At this year’s WebExpo Conference, Jan Řezáč delivered one of the most insightful and practical talks I’ve heard in a long time. His talk, titled “12 Core Design Skills,” focused not on tools or trends, but on the essential skills that make a designer truly effective. Instead of obsessing over Figma or pixel perfection, he urged us to zoom out and look at the broader responsibilities of a designer.

One of his most striking points was that Figma is not design, it’s documentation. This might sound surprising at first, especially since many of us use Figma daily. But his message was clear: design happens before the tool. Real design is about solving problems, not just arranging rectangles on a screen. Figma, like Corel Draw or Photoshop before it, is just one of many tools to express an idea, but it’s the thinking behind the idea that matters most.

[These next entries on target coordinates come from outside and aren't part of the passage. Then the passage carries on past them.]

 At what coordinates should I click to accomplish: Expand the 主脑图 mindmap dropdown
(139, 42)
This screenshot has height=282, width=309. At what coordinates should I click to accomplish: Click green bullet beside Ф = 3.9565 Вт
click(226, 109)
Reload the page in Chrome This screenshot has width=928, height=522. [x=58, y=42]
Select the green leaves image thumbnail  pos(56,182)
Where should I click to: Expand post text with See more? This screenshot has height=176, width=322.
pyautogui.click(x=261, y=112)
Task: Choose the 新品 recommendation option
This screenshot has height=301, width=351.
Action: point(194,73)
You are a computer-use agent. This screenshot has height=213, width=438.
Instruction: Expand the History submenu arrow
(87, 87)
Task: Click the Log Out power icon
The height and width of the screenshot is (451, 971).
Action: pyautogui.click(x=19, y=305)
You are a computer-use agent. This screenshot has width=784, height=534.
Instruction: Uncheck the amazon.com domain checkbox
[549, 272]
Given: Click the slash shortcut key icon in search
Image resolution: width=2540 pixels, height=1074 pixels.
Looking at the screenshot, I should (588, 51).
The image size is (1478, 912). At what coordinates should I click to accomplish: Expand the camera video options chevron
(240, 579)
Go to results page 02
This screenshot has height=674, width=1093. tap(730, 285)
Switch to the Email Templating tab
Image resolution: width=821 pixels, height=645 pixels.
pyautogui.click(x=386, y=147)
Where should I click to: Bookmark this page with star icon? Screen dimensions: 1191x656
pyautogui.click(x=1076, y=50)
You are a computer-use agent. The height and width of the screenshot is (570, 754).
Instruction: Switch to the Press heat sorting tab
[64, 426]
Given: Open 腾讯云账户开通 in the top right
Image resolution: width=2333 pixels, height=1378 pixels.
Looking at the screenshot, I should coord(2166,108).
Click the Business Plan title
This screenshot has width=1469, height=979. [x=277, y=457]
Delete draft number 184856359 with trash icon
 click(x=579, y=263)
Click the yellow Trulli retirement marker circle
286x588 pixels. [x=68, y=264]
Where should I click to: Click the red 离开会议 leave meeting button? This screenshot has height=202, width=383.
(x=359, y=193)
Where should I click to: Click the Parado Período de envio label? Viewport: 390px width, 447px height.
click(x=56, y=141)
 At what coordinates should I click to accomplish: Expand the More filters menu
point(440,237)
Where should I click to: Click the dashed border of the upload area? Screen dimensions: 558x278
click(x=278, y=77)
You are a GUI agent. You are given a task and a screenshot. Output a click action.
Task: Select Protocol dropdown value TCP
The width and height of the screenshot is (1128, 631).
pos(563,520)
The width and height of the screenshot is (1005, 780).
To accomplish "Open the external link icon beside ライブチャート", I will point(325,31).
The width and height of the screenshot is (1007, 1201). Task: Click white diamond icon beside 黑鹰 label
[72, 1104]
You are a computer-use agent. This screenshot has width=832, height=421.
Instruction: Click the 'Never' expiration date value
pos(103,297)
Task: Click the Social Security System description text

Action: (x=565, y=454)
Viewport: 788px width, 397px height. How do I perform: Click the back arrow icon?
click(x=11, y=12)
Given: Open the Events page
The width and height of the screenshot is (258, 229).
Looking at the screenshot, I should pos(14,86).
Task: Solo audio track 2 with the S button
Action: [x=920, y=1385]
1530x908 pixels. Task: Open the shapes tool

Jan criticized the tendency to focus only on the last phase of the double diamond process, execution. By doing so, we ignore the equally important stages of discovery, definition, and ideation. This is where his list of 12 core skills came in, but rather than listing them all, I want to highlight the ones that stood out the most to me:

  • Design Thinking: Jan called this “creative problem-solving.” He emphasized being intentional with whichever design process we choose. What matters is not the method itself, but how we use it to explore and solve problems.
  • Business Thinking: Designers need to understand business goals. Learning to speak the language of strategy, money, and spreadsheets allows us to have better conversations with managers and stakeholders. Without this skill, good design ideas often fail to get implemented.
  • Workshop Facilitation: This was a key point. While junior designers may come in with strong ideas and enthusiasm, experienced designers know how to guide a team through a process. Good facilitation involves tactical empathy, structure, and the ability to improve outcomes by leading people, not just projects.
  • Customer Research: Jan talked about using both qualitative and quantitative methods: interviews, surveys, testing, analytics. The takeaway: good designers don’t just guess; they listen, observe, and test. Senior designers carry this mindset with them all the time, not just during research phases.
  • Testing Business Ideas: A great reminder that ideas need to be tested early and often. Jan suggested testing 20–100 ideas per week. It sounds intense, but it shifts the mindset from perfection to learning.

Throughout the talk, Jan returned to one core message: the most important tool we have is our brain. Tools change. Trends come and go. But the ability to think critically, communicate clearly, and collaborate strategically is what defines a strong designer.

This talk encouraged me to step back from the screen and refocus on the bigger picture: problem-solving, strategy, and working with people. It was a refreshing and important reminder of what design is really about.